● **Work task**:
Repeat every record exactly as written.
»»
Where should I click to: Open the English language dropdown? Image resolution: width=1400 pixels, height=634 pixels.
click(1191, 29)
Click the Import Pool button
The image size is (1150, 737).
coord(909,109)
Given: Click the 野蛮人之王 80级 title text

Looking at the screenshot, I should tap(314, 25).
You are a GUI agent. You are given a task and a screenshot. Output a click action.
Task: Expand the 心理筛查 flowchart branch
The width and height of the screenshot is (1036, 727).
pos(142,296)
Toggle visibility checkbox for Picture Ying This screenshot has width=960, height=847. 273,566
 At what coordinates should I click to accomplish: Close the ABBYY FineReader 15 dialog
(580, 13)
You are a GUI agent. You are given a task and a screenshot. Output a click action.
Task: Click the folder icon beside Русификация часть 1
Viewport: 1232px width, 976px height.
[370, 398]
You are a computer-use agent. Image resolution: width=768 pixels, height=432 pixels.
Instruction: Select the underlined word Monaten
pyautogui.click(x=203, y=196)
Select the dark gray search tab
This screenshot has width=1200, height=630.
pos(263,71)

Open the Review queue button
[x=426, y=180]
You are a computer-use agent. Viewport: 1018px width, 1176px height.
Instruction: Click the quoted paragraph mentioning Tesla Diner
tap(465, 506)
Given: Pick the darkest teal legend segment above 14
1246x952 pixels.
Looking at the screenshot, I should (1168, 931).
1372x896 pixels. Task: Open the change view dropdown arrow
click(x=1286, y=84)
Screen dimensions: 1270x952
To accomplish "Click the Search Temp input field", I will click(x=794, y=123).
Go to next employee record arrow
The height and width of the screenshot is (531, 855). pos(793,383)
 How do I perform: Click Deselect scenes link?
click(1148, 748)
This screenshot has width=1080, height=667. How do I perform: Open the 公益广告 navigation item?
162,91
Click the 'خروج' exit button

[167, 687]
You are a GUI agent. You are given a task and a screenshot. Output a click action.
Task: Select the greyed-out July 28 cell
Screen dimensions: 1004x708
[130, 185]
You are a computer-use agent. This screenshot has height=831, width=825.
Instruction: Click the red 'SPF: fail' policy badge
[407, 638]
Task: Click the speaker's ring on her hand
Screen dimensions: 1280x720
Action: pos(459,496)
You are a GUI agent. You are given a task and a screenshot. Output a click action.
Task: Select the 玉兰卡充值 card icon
««
● **Your solution**:
Where should I click to: Open the English language dropdown? Image resolution: width=1400 pixels, height=634 pixels.
click(1191, 29)
Click the Import Pool button
The image size is (1150, 737).
coord(909,109)
Given: Click the 野蛮人之王 80级 title text

Looking at the screenshot, I should tap(314, 25).
You are a GUI agent. You are given a task and a screenshot. Output a click action.
Task: Expand the 心理筛查 flowchart branch
The width and height of the screenshot is (1036, 727).
pos(142,296)
Toggle visibility checkbox for Picture Ying This screenshot has width=960, height=847. 273,566
 At what coordinates should I click to accomplish: Close the ABBYY FineReader 15 dialog
(580, 13)
You are a GUI agent. You are given a task and a screenshot. Output a click action.
Task: Click the folder icon beside Русификация часть 1
Viewport: 1232px width, 976px height.
[370, 398]
You are a computer-use agent. Image resolution: width=768 pixels, height=432 pixels.
Instruction: Select the underlined word Monaten
pyautogui.click(x=203, y=196)
Select the dark gray search tab
This screenshot has width=1200, height=630.
pos(263,71)

Open the Review queue button
[x=426, y=180]
You are a computer-use agent. Viewport: 1018px width, 1176px height.
Instruction: Click the quoted paragraph mentioning Tesla Diner
tap(465, 506)
Given: Pick the darkest teal legend segment above 14
1246x952 pixels.
Looking at the screenshot, I should (1168, 931).
1372x896 pixels. Task: Open the change view dropdown arrow
click(x=1286, y=84)
Screen dimensions: 1270x952
To accomplish "Click the Search Temp input field", I will click(x=794, y=123).
Go to next employee record arrow
The height and width of the screenshot is (531, 855). pos(793,383)
 How do I perform: Click Deselect scenes link?
click(1148, 748)
This screenshot has width=1080, height=667. How do I perform: Open the 公益广告 navigation item?
162,91
Click the 'خروج' exit button

[167, 687]
You are a GUI agent. You are given a task and a screenshot. Output a click action.
Task: Select the greyed-out July 28 cell
Screen dimensions: 1004x708
[130, 185]
You are a computer-use agent. This screenshot has height=831, width=825.
Instruction: Click the red 'SPF: fail' policy badge
[407, 638]
Task: Click the speaker's ring on her hand
Screen dimensions: 1280x720
Action: pos(459,496)
You are a GUI agent. You are given a task and a screenshot. Output a click action.
Task: Select the 玉兰卡充值 card icon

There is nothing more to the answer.